| DIRECTIONS FOR THIS TASK |
Starting with the line that contains "Task: Select the Kerry team crest", give again exactly and only each line through the end of the records; include the last line and exclude pictures.

Top of RECORDS SUPPLIED

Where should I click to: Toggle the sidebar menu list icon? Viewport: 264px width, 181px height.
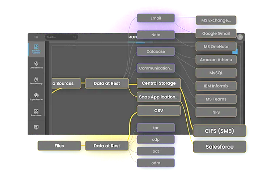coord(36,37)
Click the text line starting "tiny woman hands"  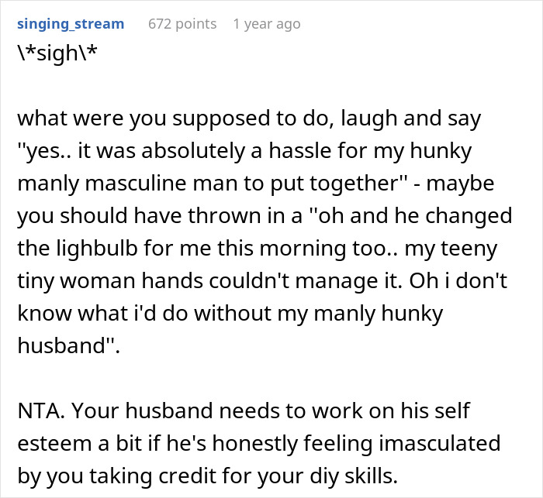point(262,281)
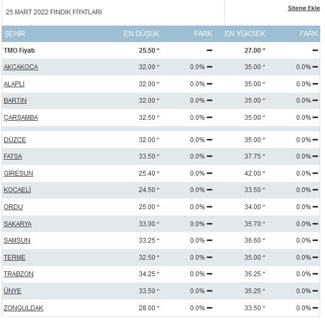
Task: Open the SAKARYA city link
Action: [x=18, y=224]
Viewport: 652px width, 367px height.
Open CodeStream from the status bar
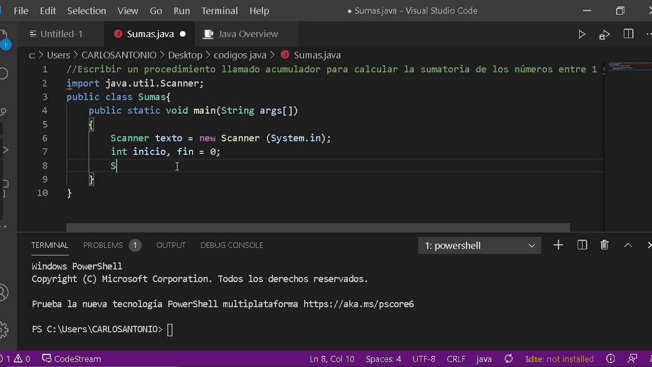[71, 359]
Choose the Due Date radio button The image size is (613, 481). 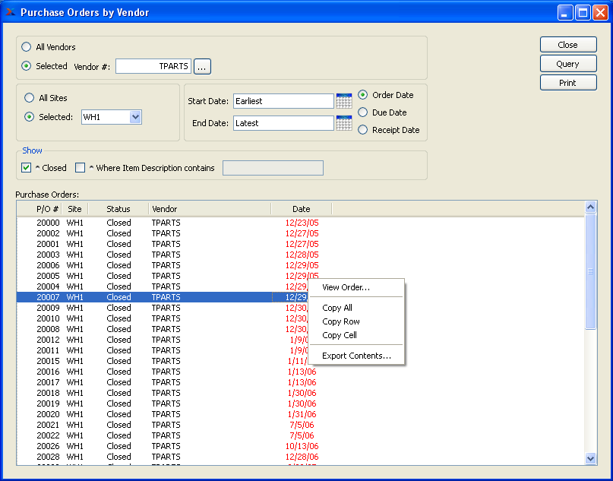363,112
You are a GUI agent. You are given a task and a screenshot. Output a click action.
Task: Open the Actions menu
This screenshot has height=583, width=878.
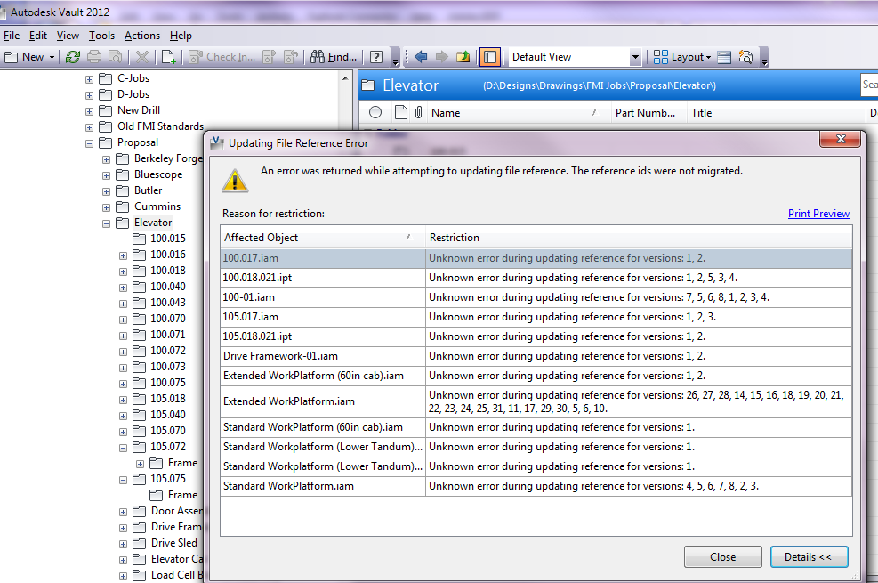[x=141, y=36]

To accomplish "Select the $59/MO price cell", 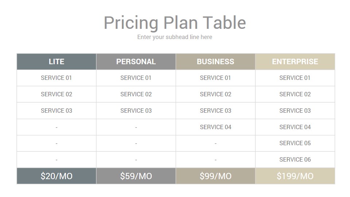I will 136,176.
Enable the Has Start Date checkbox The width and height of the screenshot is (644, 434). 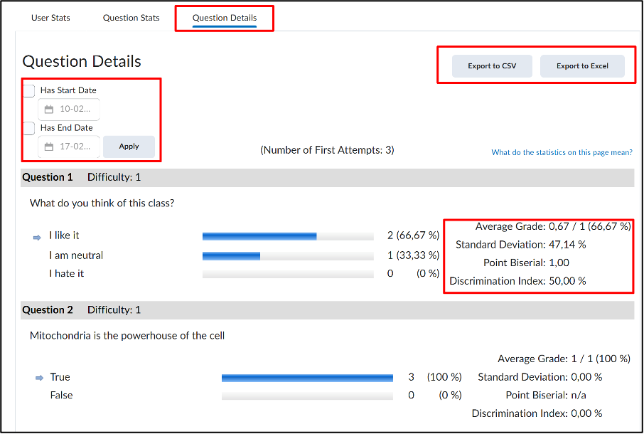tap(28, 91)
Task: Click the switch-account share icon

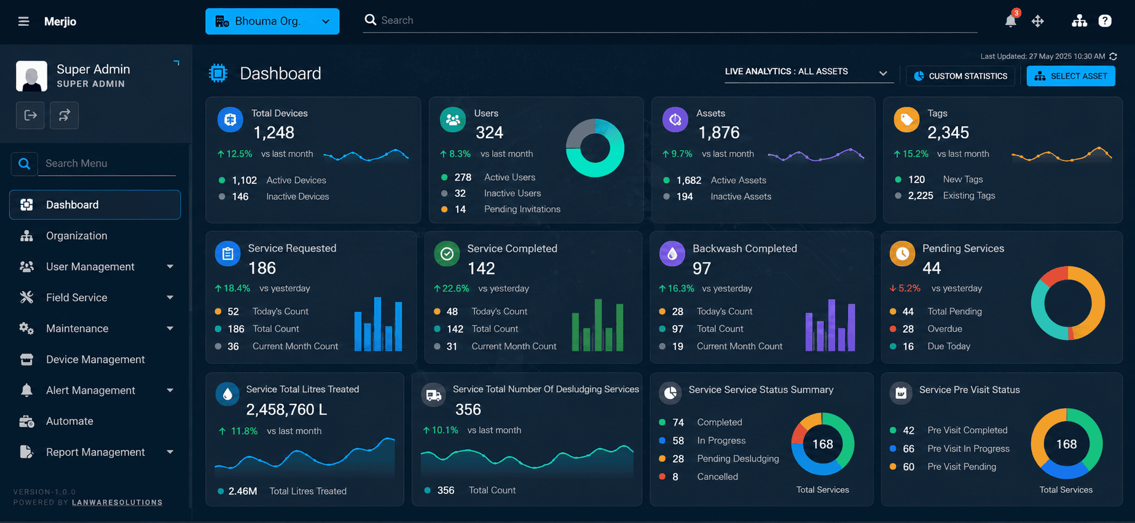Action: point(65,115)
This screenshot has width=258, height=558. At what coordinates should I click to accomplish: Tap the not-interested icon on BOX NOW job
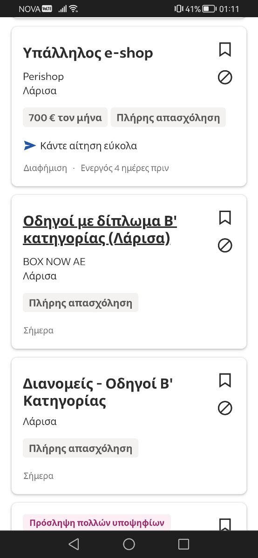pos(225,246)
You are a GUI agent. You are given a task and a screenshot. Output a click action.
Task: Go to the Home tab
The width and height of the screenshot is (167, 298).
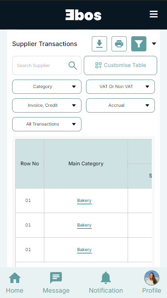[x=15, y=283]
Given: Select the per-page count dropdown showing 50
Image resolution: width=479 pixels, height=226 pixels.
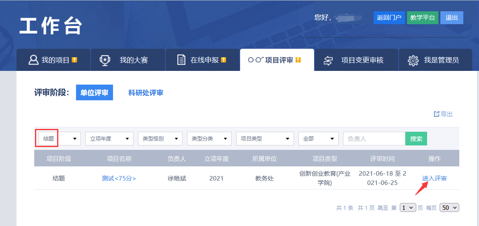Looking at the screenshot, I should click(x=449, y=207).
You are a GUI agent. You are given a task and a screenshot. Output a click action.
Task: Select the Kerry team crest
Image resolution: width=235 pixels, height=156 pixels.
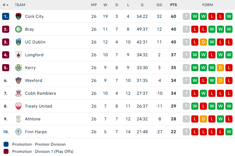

Bottom of RECORDS SUPPLIED

| RESPONSE |
Task: Select the Kerry team crest
Image resolution: width=235 pixels, height=156 pixels.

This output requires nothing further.